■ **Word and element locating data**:

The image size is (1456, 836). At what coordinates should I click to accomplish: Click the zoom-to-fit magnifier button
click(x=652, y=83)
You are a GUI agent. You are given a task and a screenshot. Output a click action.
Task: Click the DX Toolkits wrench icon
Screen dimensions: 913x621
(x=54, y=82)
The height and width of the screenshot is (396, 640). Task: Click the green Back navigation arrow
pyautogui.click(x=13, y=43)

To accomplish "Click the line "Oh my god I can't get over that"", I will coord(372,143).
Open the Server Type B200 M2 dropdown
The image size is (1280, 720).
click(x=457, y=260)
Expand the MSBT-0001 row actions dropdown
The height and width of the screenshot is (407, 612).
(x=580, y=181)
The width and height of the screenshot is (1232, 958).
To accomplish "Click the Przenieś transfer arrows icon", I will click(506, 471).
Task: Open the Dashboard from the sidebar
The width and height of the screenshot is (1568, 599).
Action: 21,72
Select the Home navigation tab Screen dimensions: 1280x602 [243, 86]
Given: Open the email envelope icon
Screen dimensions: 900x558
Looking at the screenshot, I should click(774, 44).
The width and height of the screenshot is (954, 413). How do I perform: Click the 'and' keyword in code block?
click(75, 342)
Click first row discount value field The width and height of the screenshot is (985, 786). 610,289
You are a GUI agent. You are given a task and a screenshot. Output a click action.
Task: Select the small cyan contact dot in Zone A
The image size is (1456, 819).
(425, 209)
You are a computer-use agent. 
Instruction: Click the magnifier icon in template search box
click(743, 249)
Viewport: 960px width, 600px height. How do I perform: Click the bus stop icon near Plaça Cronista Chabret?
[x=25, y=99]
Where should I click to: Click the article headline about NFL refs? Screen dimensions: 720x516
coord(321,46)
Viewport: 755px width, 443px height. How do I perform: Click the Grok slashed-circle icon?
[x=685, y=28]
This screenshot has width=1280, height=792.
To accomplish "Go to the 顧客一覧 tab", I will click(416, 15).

■ **Given problem**:
Convert the locating data above into a JSON list of strings, with each line as one string and the blank lines omitted.

■ **Written answer**:
[
  "The image size is (1456, 836). At what coordinates should I click to accomplish: Click the zoom-to-fit magnifier button",
  "click(x=652, y=83)",
  "You are a GUI agent. You are given a task and a screenshot. Output a click action.",
  "Task: Click the DX Toolkits wrench icon",
  "Screen dimensions: 913x621",
  "(x=54, y=82)",
  "The height and width of the screenshot is (396, 640). Task: Click the green Back navigation arrow",
  "pyautogui.click(x=13, y=43)",
  "To accomplish \"Click the line \"Oh my god I can't get over that\"\", I will coord(372,143).",
  "Open the Server Type B200 M2 dropdown",
  "The image size is (1280, 720).",
  "click(x=457, y=260)",
  "Expand the MSBT-0001 row actions dropdown",
  "The height and width of the screenshot is (407, 612).",
  "(x=580, y=181)",
  "The width and height of the screenshot is (1232, 958).",
  "To accomplish \"Click the Przenieś transfer arrows icon\", I will click(506, 471).",
  "Task: Open the Dashboard from the sidebar",
  "The width and height of the screenshot is (1568, 599).",
  "Action: 21,72",
  "Select the Home navigation tab Screen dimensions: 1280x602 [243, 86]",
  "Given: Open the email envelope icon",
  "Screen dimensions: 900x558",
  "Looking at the screenshot, I should click(774, 44).",
  "The width and height of the screenshot is (954, 413). How do I perform: Click the 'and' keyword in code block?",
  "click(75, 342)",
  "Click first row discount value field The width and height of the screenshot is (985, 786). 610,289",
  "You are a GUI agent. You are given a task and a screenshot. Output a click action.",
  "Task: Select the small cyan contact dot in Zone A",
  "The image size is (1456, 819).",
  "(425, 209)",
  "You are a computer-use agent. ",
  "Instruction: Click the magnifier icon in template search box",
  "click(743, 249)",
  "Viewport: 960px width, 600px height. How do I perform: Click the bus stop icon near Plaça Cronista Chabret?",
  "[x=25, y=99]",
  "Where should I click to: Click the article headline about NFL refs? Screen dimensions: 720x516",
  "coord(321,46)",
  "Viewport: 755px width, 443px height. How do I perform: Click the Grok slashed-circle icon?",
  "[x=685, y=28]",
  "This screenshot has width=1280, height=792.",
  "To accomplish \"Go to the 顧客一覧 tab\", I will click(416, 15)."
]